Le FMI a d’ailleurs appelé les pays de la zone euro à renforcer et à centraliser davantage les processus de décision au sein de l’union monétaire. « Le cadre budgétaire de la zone euro doit être considérablement renforcé pour parvenir à la responsabilité budgétaire collective exigée pour qu’une union monétaire fonctionne correctement », a-t-il estimé.
Les investisseurs restaient marqués par les déclarations alarmistes, jeudi, de hauts responsables du parti au pouvoir en Hongrie sur la situation économique du pays.
Pour autant, le directeur général du Fonds monétaire international Dominique Strauss-Kahn a indiqué lundi n’avoir « aucun élément particulier d’inquiétude » concernant la situation financière de la Hongrie et le commissaire européen aux Affaires économiques et monétaires, Olli Rehn, a rejeté toute comparaison entre la situation budgétaire catastrophique de la Grèce, et celle de la Hongrie.
Malgré ces commentaires se voulant rassurants, l’euro continuait à perdre du terrain face au dollar lundi, effaçant son rebond de la matinée, les cambistes optant pour la prudence en l’absence d’indicateurs majeurs, avec la Hongrie dorénavant dans leur ligne de mire.
Vers 16H20 GMT (18H20 à Paris), la devise européenne valait 1,1957 dollar, contre 1,1972 dollar vendredi à 21H00 GMT, après être tombée à 1,1877 dollar, son plus bas niveau depuis le 10 mars 2006.
Sur le front des obligations, la situation restait relativement calme, avec un taux à dix ans de 8,114 % pour la Grèce et de 5,173 % pour le Portugal.
Signe de la défiance qui continue de régner sur les marchés, les banques de la zone euro ont déposé dans la nuit de dimanche à lundi un nouveau montant record à la Banque centrale européenne (BCE), préférant ainsi s’assurer un rendement, certes bas, mais sûr.
Réunis à Busan (Corée du Sud) vendredi et samedi, les ministres des Finances et banquiers centraux des pays riches et émergents du G20 se sont félicités pour leur part d’une reprise économique « plus rapide que prévu », mais n’ont pas discuté de la baisse de l’euro, selon le ministre britannique des Finances.

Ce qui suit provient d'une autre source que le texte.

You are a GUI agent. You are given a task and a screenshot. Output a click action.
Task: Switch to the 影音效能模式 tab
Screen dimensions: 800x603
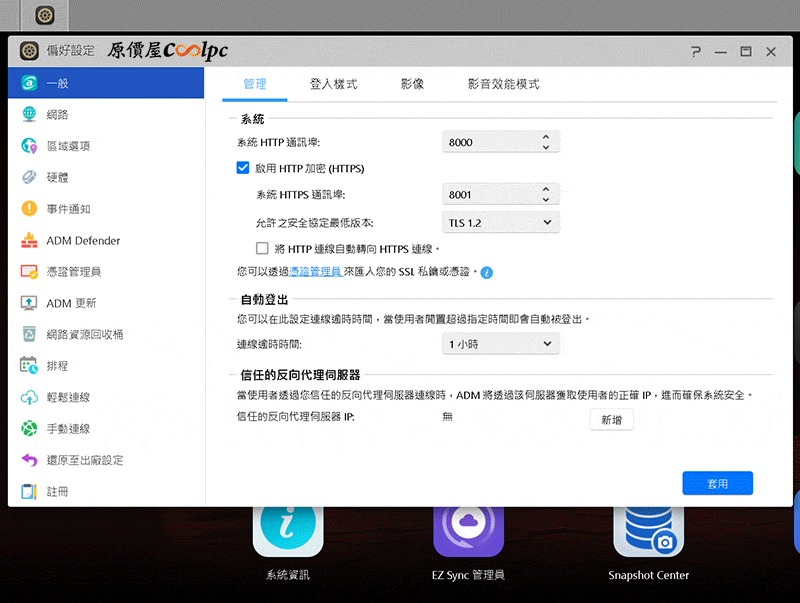504,84
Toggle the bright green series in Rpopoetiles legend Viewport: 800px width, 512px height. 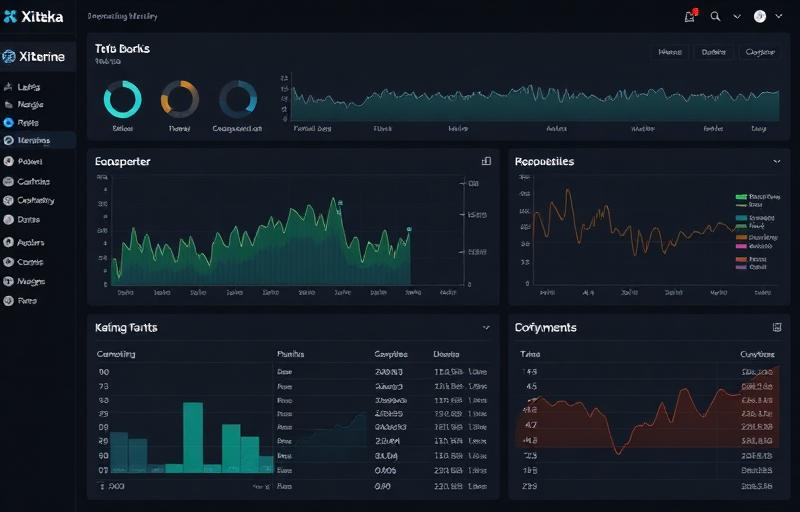[741, 198]
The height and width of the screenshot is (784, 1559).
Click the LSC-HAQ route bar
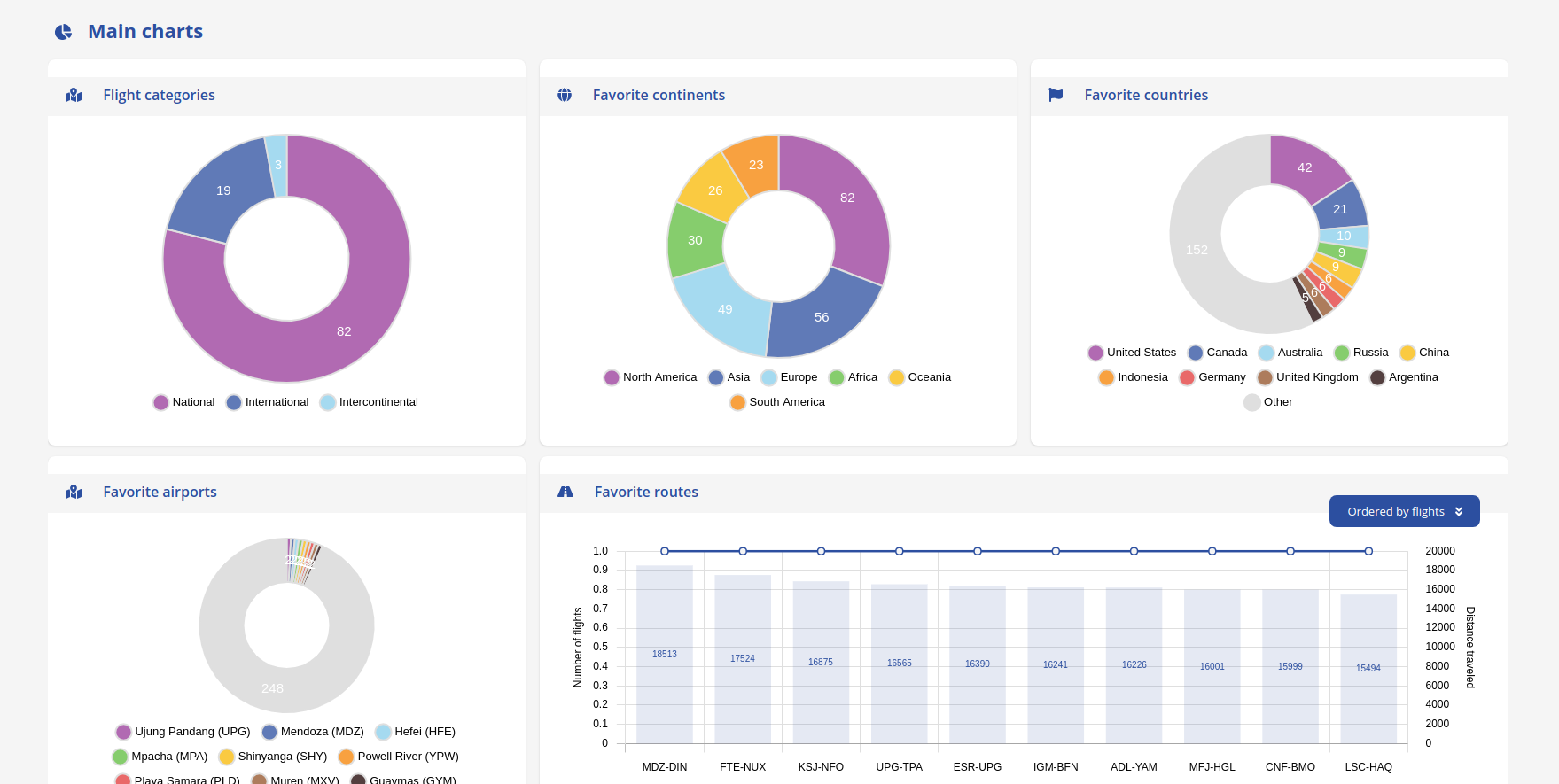[x=1368, y=669]
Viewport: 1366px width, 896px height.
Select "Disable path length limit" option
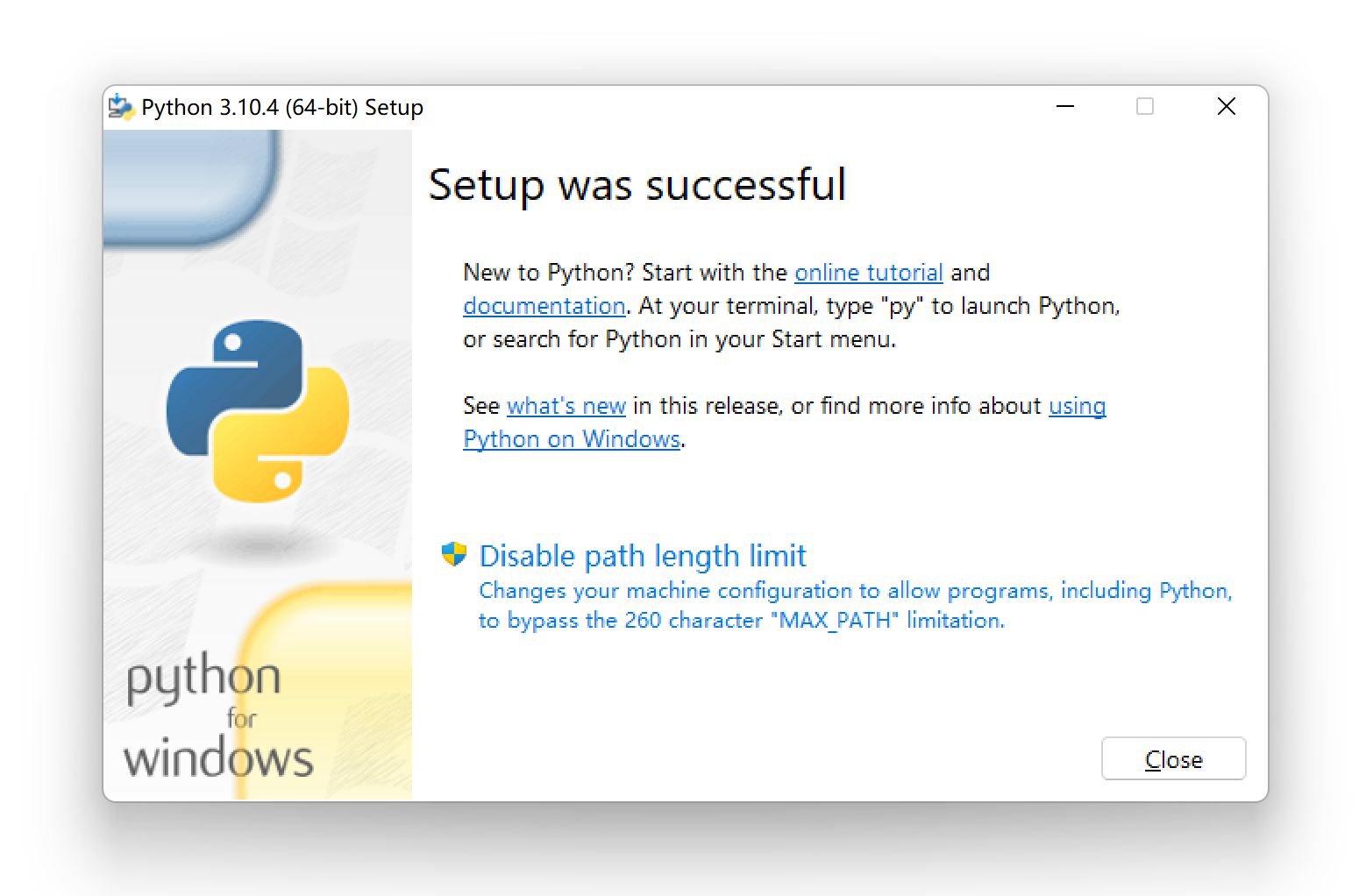[642, 556]
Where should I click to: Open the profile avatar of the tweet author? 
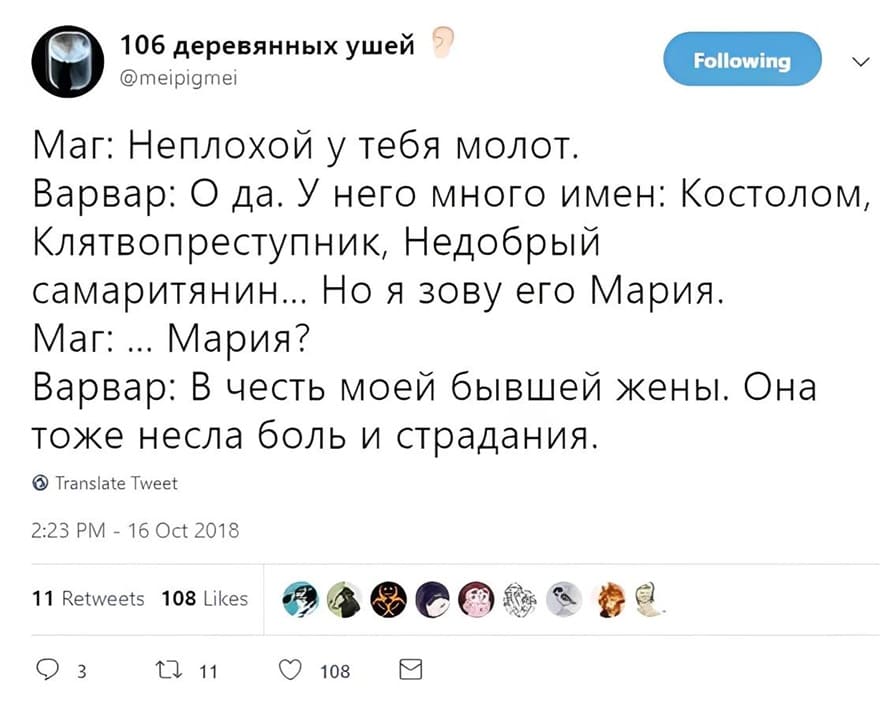coord(66,62)
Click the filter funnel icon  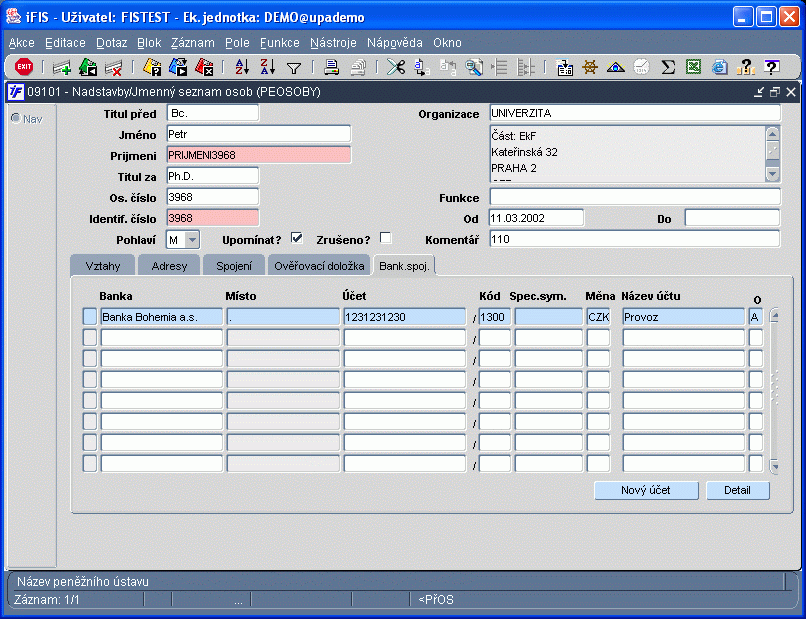[294, 68]
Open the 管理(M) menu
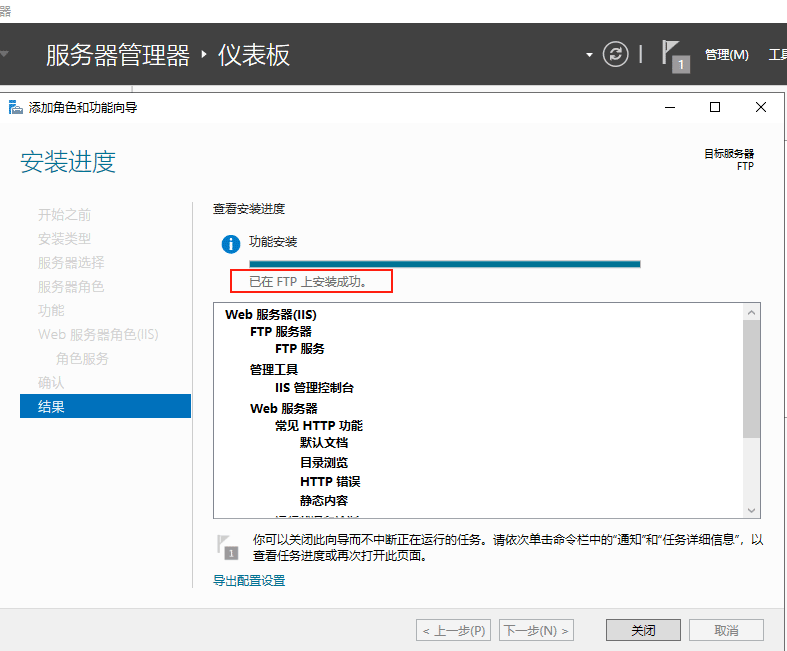The width and height of the screenshot is (787, 651). pyautogui.click(x=726, y=55)
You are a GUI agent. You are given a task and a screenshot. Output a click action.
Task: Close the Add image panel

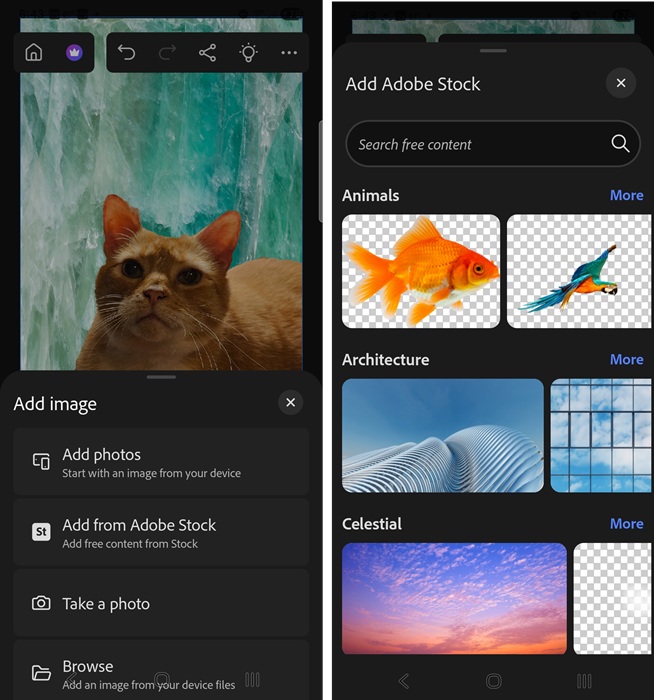click(x=290, y=403)
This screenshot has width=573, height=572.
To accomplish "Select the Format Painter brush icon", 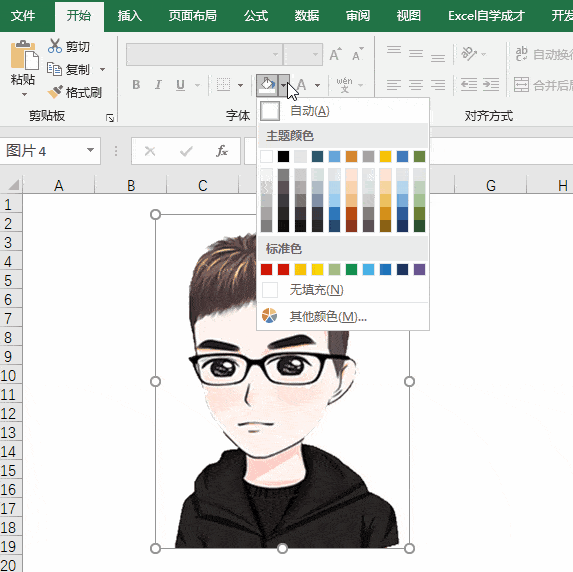I will click(55, 92).
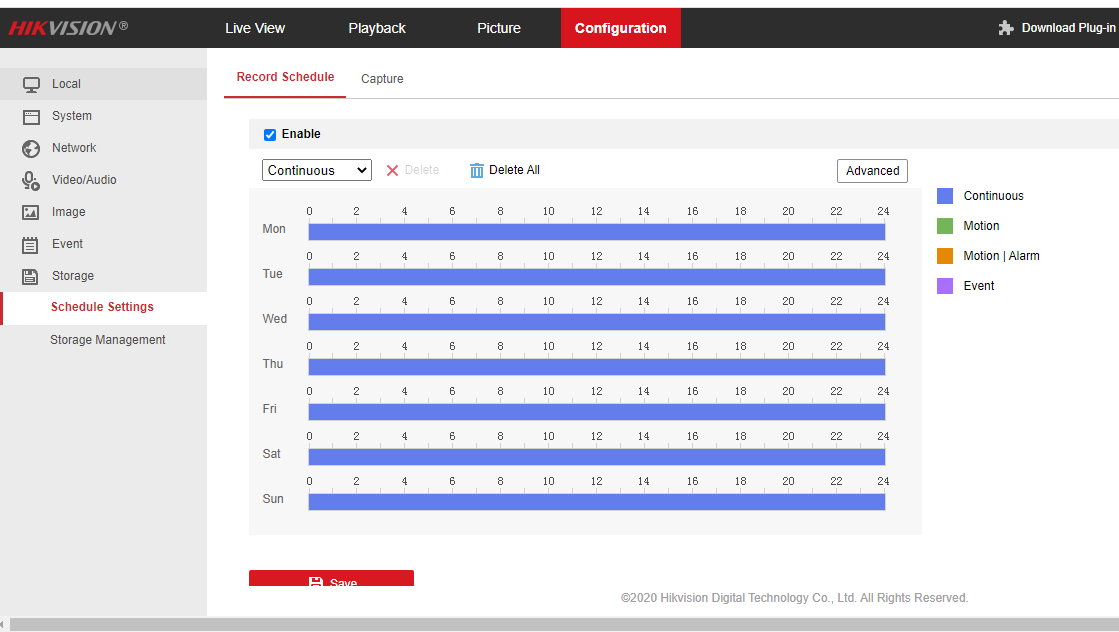Click the Storage floppy disk icon
This screenshot has width=1119, height=632.
tap(31, 276)
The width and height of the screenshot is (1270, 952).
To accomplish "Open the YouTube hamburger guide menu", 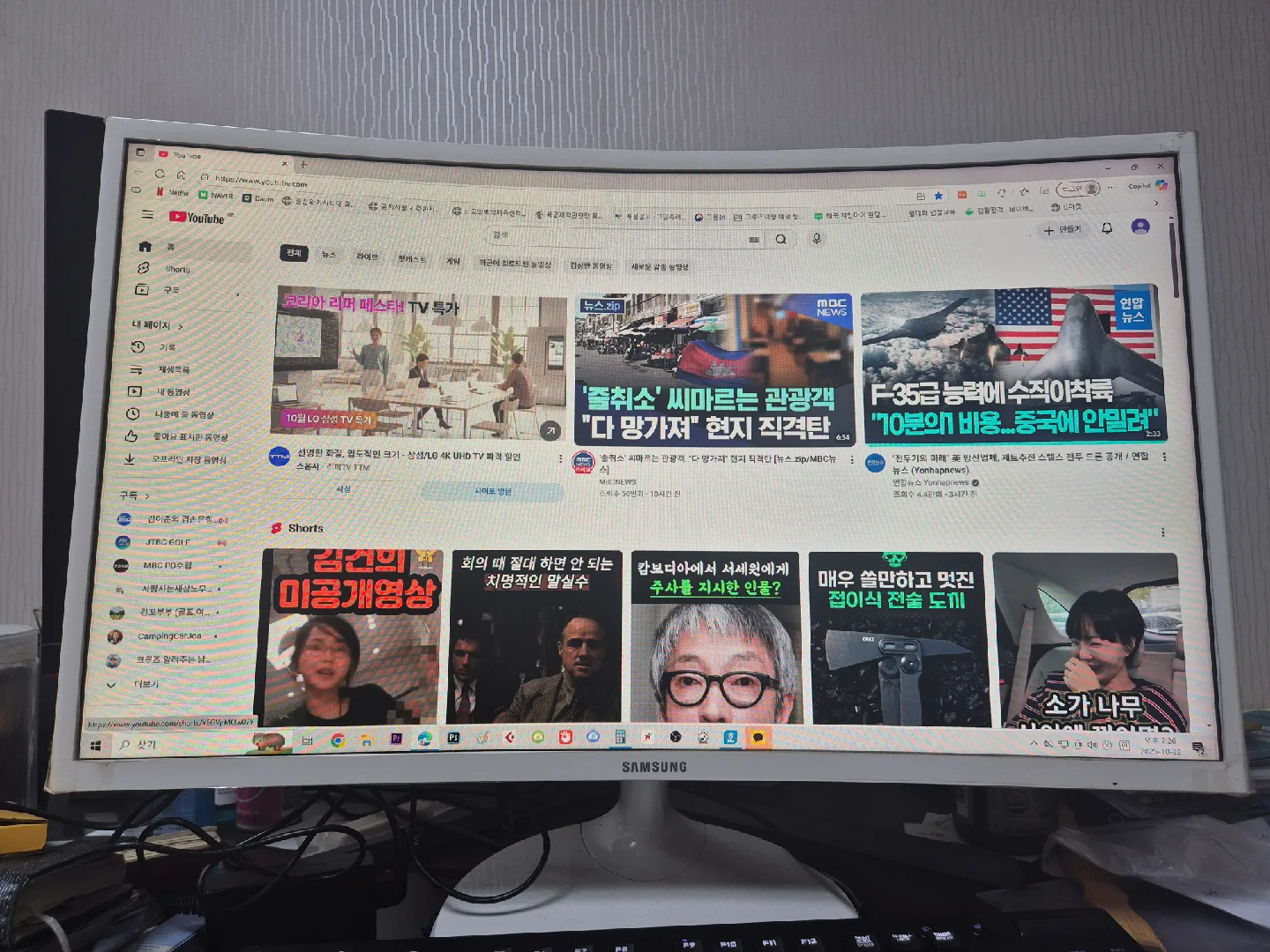I will pos(147,214).
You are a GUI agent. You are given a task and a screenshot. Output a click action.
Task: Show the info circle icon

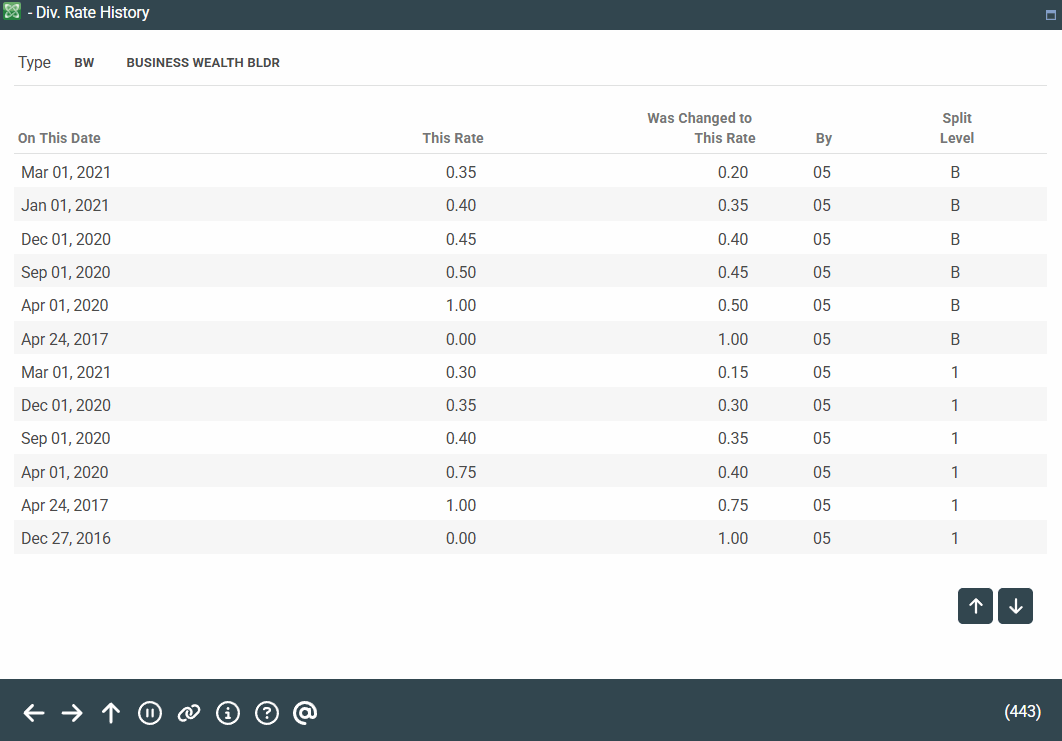tap(228, 713)
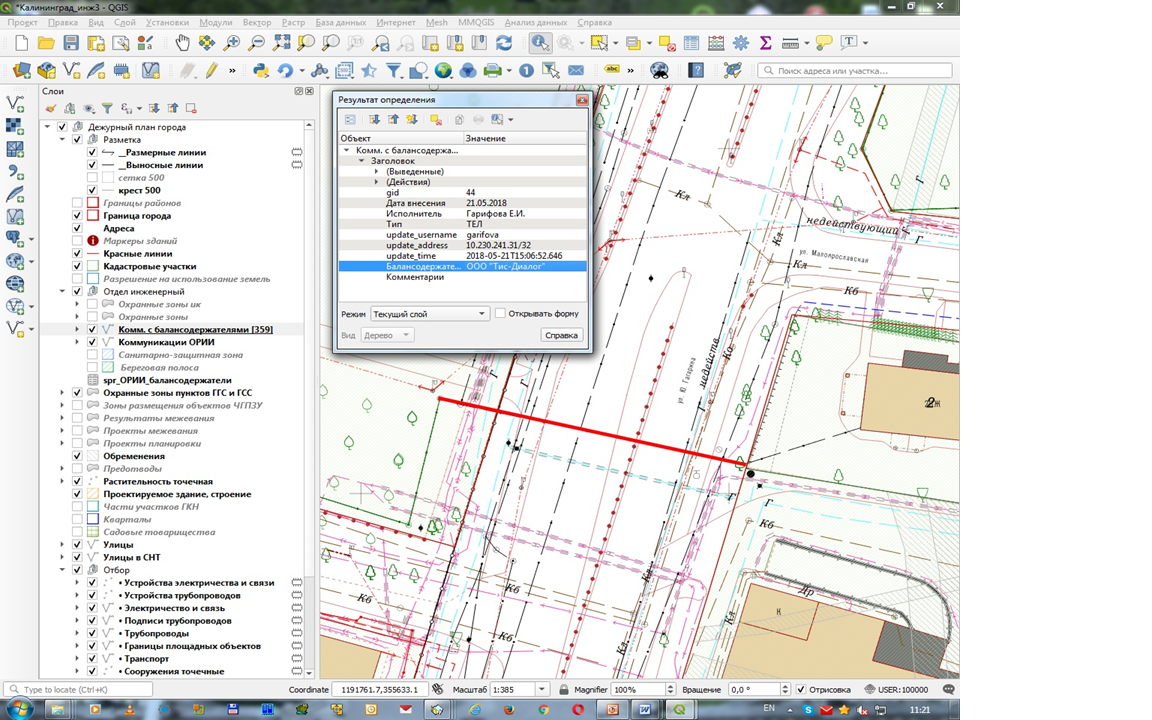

Par ailleurs la rencontre prévue lundi à Berlin entre la chancelière allemande Angela Merkel et le président français Nicolas Sarkozy a été reportée au lundi 14 juin à la demande des Allemands.
M. Sarkozy et Mme Merkel doivent préparer le sommet européen de Bruxelles le 17 juin et discuter de la coordination économique européenne.